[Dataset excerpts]
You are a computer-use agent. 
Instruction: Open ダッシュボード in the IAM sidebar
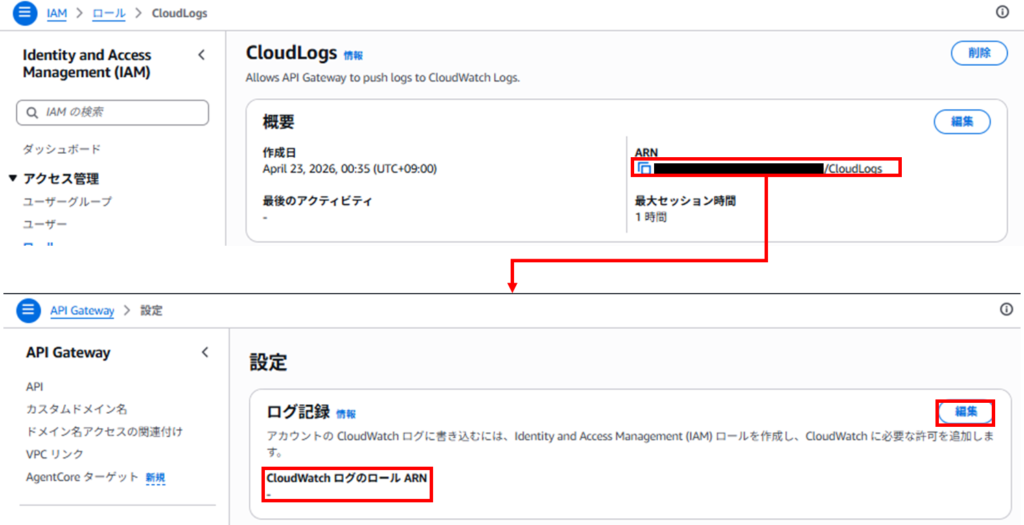[x=62, y=149]
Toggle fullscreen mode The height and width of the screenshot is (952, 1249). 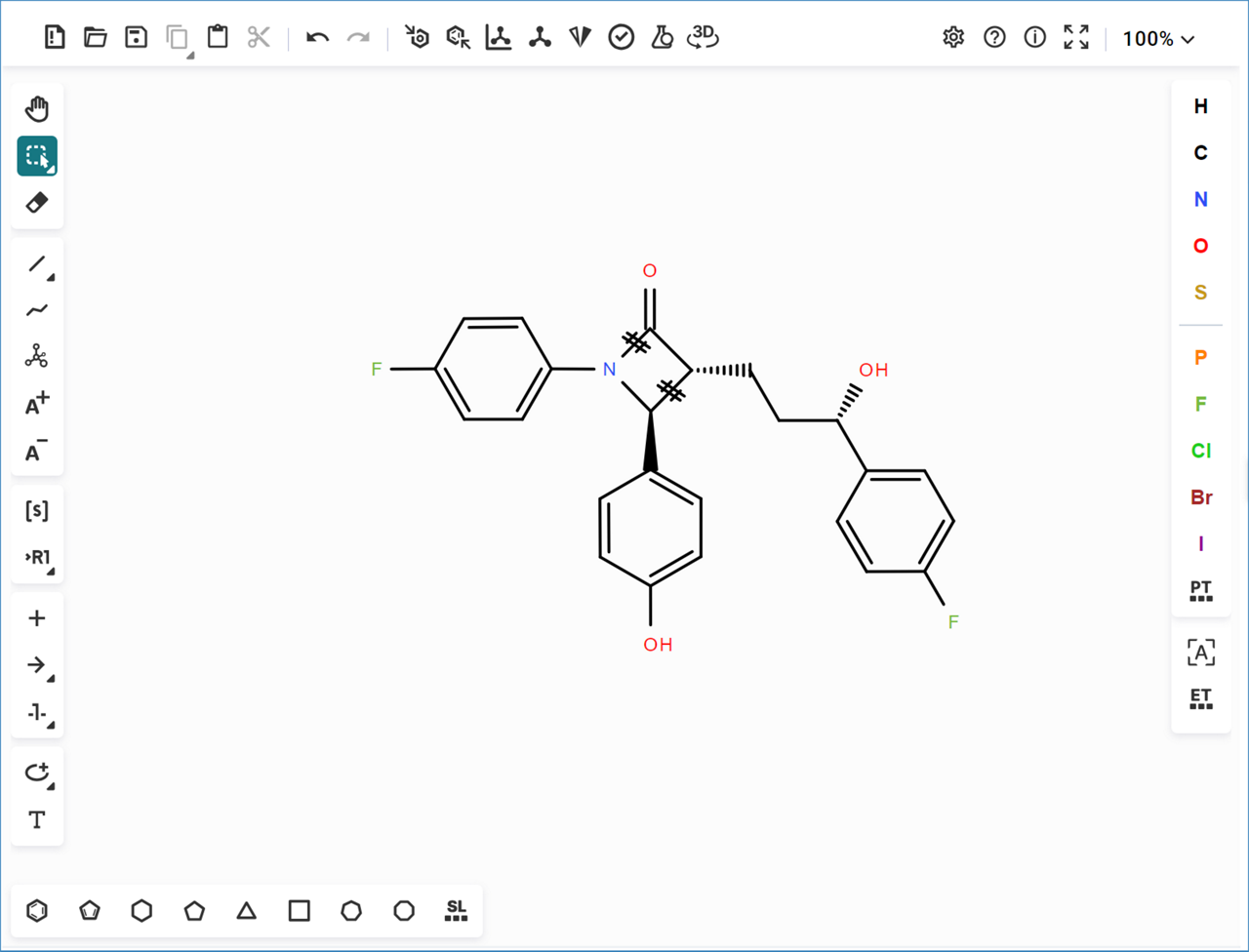click(1076, 38)
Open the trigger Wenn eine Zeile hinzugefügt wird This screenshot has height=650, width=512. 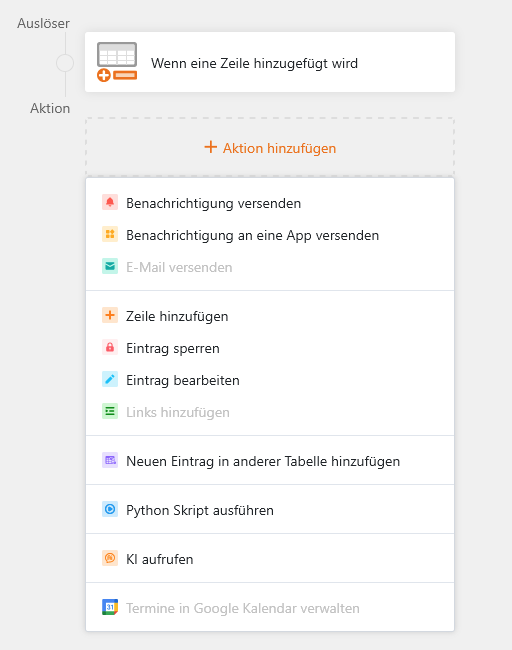point(270,62)
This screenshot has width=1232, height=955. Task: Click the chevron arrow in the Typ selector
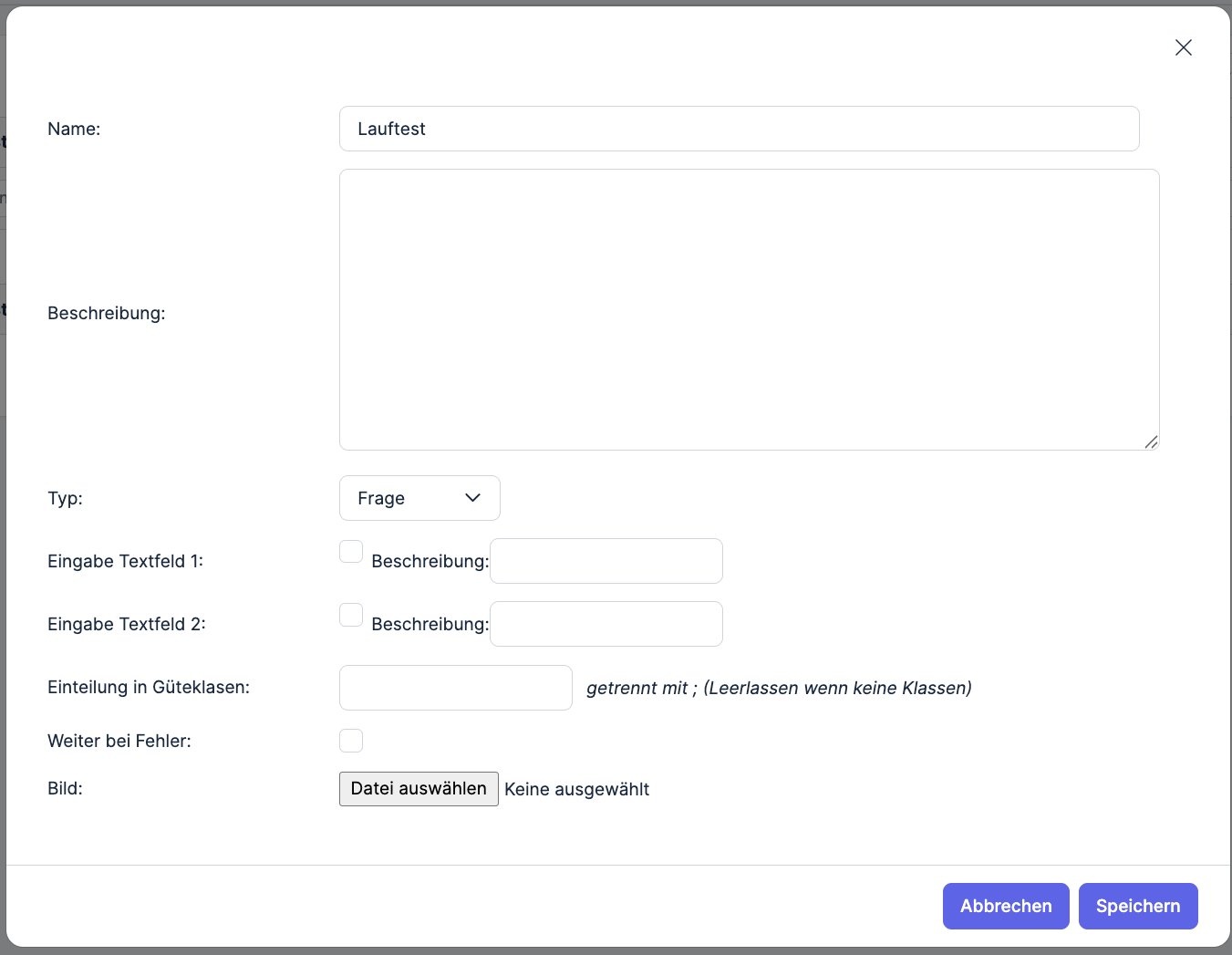pos(472,498)
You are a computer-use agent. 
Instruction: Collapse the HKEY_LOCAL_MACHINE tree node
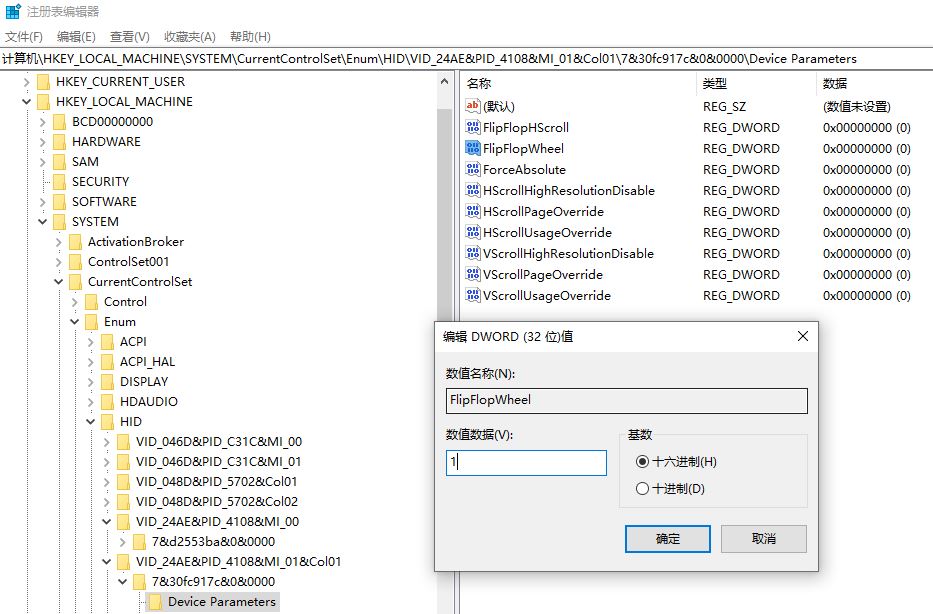coord(27,101)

> [HOW TO COMPLETE THIS TASK] Transcribe nothing but the lines from the one containing "Instruction: Collapse the" through the final line of the records, exactly as written and without pictures.

> [ANSWER TO THE EXERCISE]
Instruction: Collapse the HKEY_LOCAL_MACHINE tree node
coord(27,101)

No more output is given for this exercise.